Esse corpo marcado no sudário sofreu os tormentos descritos nos evangelhos, que narram a vida de Jesus.

Provar sua autenticidade compete aos cientistas. As questões: dos polens, da tridimensionalidade, da imagem em negativo, das coincidências históricas e arqueológicas, da ausência de decomposição, da impossibilidade de que a imagem tenha sido pintada, etc. Caberão a eles, explicar-nos todas.

Portanto, caro amigo/a você é livre para acreditar ou não de que a face de Jesus no Santo Sudário de Turin é a verdadeira face de Nosso Senhor e Salvador. Ou se a imagem de Nossa Senhora, mãe de Jesus e nossa está realmente gravada na tilma de San Juan Diego. E, especialmente, as espécies de corpo e sangue, nos milagres Eucarísticos de Lanciano e de Bolsena, são realmente uma prova de que Jesus se Faz realmente presente na Eucaristia e as espécies de pão e vinho se transubstanciam no corpo e sangue do Senhor Jesus.

Mas, seja qual for a sua posição, acredite ou não, o mais importante é o seu nível de seguimento de Jesus cristo, contido de maneira espetacular nas bem-aventuranças.

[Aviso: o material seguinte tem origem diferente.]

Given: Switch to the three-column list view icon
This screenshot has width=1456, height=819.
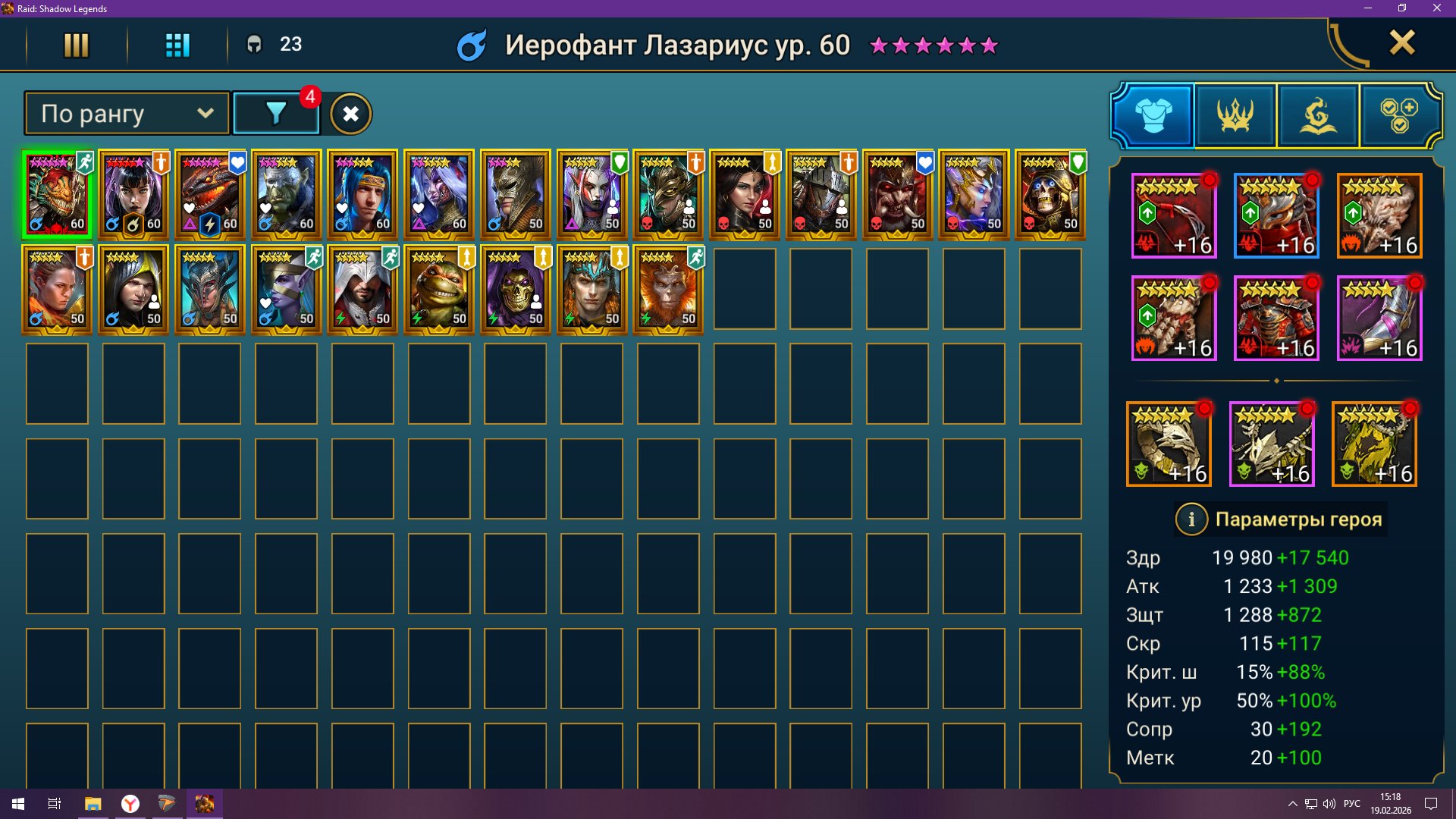Looking at the screenshot, I should [x=76, y=45].
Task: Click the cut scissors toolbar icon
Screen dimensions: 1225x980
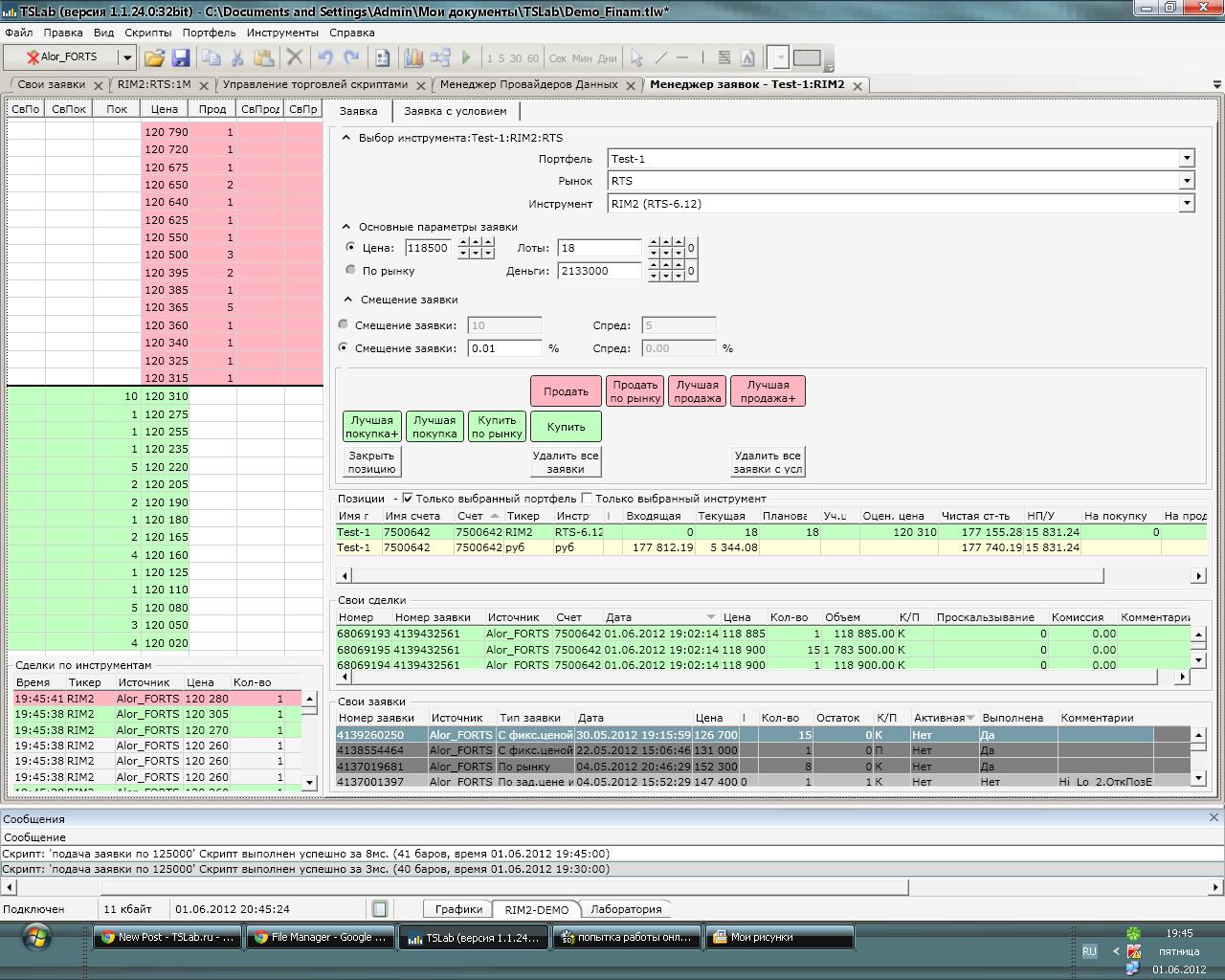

A felicidade, proclamada nelas por Jesus, é já uma realidade presente na sua pessoa e na sua missão. Todas e cada uma das bem-aventuranças são autobiográficas. Jesus viveu-as durante 30 anos antes de proclamá-las. Elas são, portanto, a expressão do que constituem o centro mesmo da sua pessoa e da sua missão, dos seus sentimentos, atitudes; numa palavra, do seu mistério.

Poderíamos dizer que as bem-aventuranças são o auto-retrato de Jesus. O Evangelho que foi depositado nas mãos da Igreja é um programa para alcançar a felicidade, a vida ditosa, prazerosa, bem-aventurada. Elas são o compêndio do ministério de Jesus. Não é lei que se impõe por si mesma; é confissão: “o Reino chegou”.

No meio dos discípulos começa-se a realizar e se propaga o anseio de toda a humanidade:

 “Ditosos (felizes) os que seguem os meus caminhos..., quem me encontra (a sabedoria), encontrou a Vida e alcançou o favor do Senhor”  (Prov. 8,32.35).

Na boca de Jesus brilha sempre a palavra chave: “Felizes”.

Anuncia um Reino de Deus que é oferta de felicidade e caminho para conseguí-la.

É isso que te desejo caro amigo/a: seja feliz e anuncie todas estas maravilhas em cima dos telhados. Deus te proteja. Amém!